* [Records from a pointing dataset]:
┌──

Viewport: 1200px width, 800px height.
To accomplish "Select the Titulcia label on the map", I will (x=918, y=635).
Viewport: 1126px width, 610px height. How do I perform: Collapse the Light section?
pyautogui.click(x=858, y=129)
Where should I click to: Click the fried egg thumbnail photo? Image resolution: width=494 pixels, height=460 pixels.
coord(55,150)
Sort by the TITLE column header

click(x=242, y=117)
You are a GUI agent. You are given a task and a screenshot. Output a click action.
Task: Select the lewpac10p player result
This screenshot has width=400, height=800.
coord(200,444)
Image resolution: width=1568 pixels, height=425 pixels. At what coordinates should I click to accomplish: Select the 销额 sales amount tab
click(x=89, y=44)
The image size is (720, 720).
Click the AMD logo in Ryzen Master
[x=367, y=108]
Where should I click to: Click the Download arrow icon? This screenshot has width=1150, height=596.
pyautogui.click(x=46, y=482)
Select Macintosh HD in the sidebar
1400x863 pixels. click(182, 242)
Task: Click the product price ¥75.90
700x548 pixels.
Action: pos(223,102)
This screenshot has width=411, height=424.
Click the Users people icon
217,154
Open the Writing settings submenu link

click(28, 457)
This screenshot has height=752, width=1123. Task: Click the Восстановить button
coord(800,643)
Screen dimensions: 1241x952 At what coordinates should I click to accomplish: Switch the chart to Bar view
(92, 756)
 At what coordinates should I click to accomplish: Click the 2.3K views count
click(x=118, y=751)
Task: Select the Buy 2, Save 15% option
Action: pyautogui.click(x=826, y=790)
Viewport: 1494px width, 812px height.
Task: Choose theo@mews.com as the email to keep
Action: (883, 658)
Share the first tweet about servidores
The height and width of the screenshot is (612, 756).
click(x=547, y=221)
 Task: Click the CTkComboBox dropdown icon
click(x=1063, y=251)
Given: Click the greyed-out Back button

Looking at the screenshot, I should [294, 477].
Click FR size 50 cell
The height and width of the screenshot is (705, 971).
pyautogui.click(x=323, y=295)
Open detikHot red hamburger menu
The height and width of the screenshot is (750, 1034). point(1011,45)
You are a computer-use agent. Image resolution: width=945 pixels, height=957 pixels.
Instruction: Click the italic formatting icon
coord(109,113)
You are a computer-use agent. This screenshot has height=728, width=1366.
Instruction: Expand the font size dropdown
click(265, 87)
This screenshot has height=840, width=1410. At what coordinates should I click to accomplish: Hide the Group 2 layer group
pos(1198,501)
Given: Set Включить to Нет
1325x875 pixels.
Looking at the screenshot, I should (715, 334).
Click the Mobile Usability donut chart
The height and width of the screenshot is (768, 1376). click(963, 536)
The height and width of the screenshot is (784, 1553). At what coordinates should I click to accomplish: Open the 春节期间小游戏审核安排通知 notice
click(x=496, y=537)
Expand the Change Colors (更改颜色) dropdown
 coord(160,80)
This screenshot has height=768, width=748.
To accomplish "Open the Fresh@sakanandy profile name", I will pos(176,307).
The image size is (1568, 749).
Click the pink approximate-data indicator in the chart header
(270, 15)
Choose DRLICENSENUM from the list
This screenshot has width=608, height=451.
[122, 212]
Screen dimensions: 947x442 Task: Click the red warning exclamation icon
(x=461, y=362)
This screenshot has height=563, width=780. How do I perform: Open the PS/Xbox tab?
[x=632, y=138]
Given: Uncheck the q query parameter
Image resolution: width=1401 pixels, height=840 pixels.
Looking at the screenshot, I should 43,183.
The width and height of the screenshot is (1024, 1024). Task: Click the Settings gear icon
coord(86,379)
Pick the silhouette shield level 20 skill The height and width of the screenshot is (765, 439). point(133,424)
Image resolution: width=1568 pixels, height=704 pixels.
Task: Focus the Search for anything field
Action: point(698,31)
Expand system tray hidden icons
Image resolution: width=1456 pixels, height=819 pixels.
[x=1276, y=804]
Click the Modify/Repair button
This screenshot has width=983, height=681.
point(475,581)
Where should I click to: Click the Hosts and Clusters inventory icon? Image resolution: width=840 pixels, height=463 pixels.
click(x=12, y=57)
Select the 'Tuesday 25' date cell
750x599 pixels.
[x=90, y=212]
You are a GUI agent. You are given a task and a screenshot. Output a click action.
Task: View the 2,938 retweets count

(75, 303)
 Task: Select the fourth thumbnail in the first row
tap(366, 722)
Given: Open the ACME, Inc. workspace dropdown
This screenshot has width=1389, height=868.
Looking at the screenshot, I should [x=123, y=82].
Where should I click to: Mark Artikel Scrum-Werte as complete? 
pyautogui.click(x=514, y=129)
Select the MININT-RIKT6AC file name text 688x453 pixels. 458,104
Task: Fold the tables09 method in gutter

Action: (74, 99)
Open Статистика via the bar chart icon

└──

* [EXERCISE DIRECTIONS]: Repeat the lines beginning with the one containing "Given: Open the ACME, Inc. workspace dropdown" and continuing through the end of the records, both ends included.

* [SOLUTION FOR THIS TASK]:
Given: Open the ACME, Inc. workspace dropdown
This screenshot has width=1389, height=868.
Looking at the screenshot, I should [x=123, y=82].
Where should I click to: Mark Artikel Scrum-Werte as complete? 
pyautogui.click(x=514, y=129)
Select the MININT-RIKT6AC file name text 688x453 pixels. 458,104
Task: Fold the tables09 method in gutter

Action: (74, 99)
Open Статистика via the bar chart icon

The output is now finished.